◆ What the exercise asks ◆
Which lines in the records below contain the word "Task"? Pull out each of them in full.

—————

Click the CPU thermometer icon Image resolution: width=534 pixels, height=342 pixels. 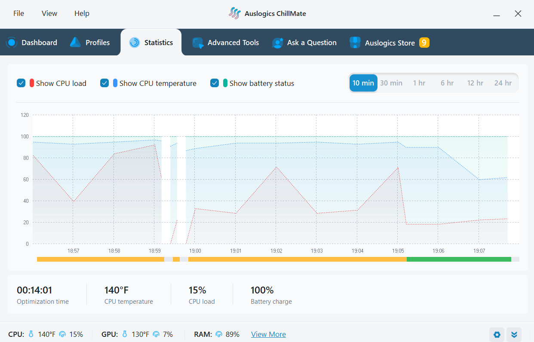31,334
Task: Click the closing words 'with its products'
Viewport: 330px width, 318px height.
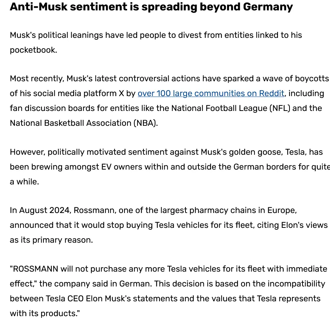Action: pyautogui.click(x=44, y=314)
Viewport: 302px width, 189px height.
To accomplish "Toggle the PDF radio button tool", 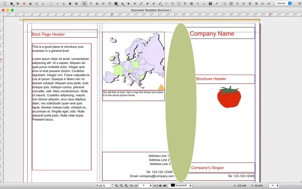I will point(237,4).
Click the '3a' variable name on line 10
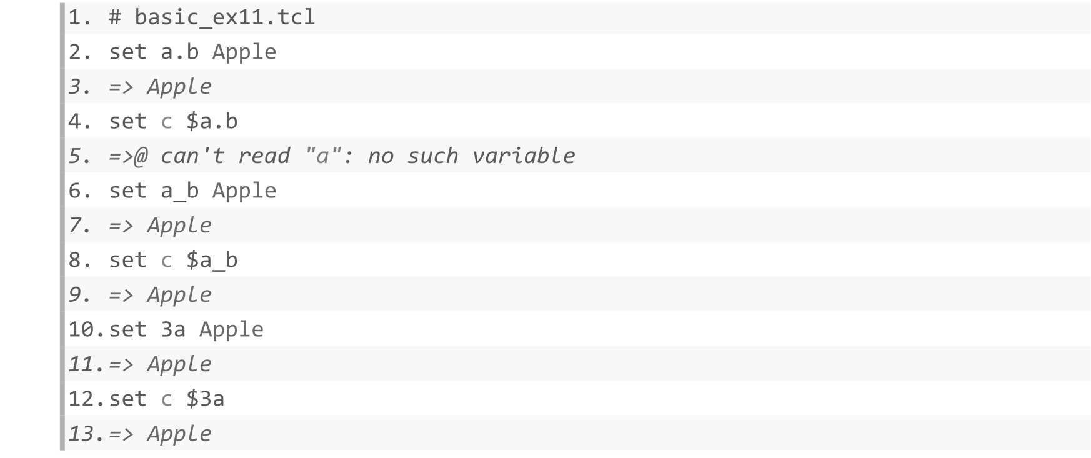This screenshot has width=1091, height=458. (x=173, y=329)
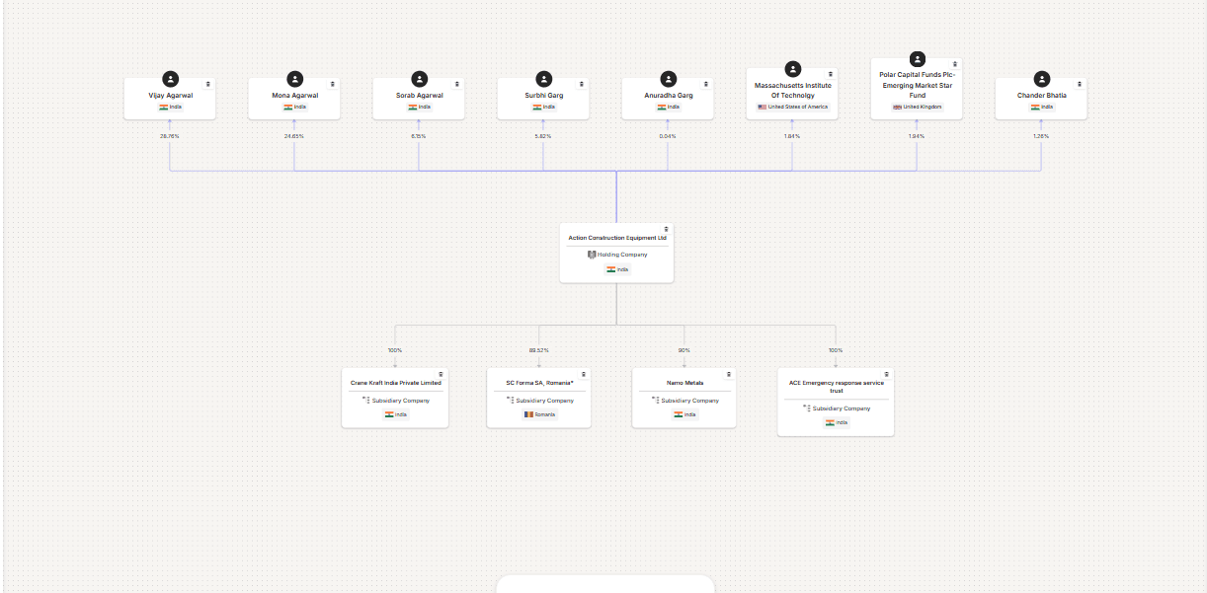1207x593 pixels.
Task: Click the person icon on Mona Agarwal's card
Action: tap(293, 80)
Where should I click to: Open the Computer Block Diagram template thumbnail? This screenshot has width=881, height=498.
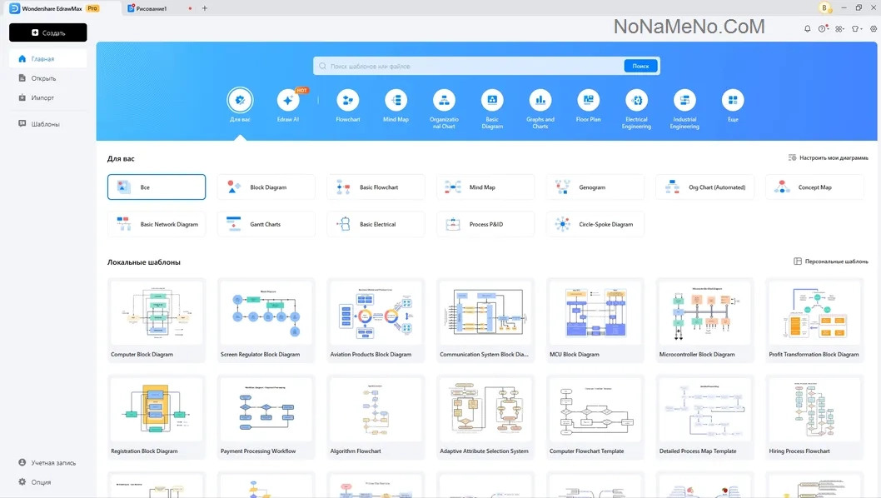click(157, 313)
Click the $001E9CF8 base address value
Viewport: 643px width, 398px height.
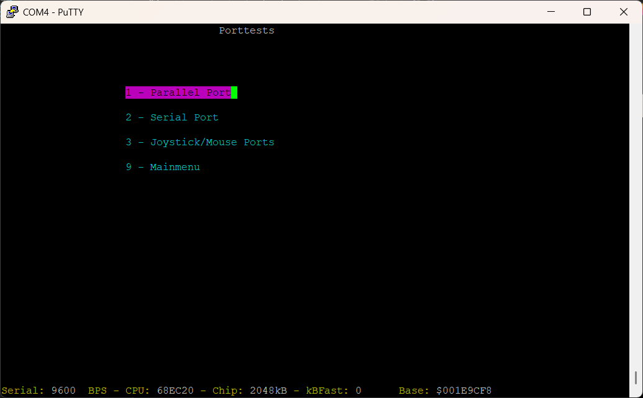click(x=463, y=391)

—————

◆ Result of this exercise ◆
Task: Click the closing words 'with its products'
Task: Click the person icon on Mona Agarwal's card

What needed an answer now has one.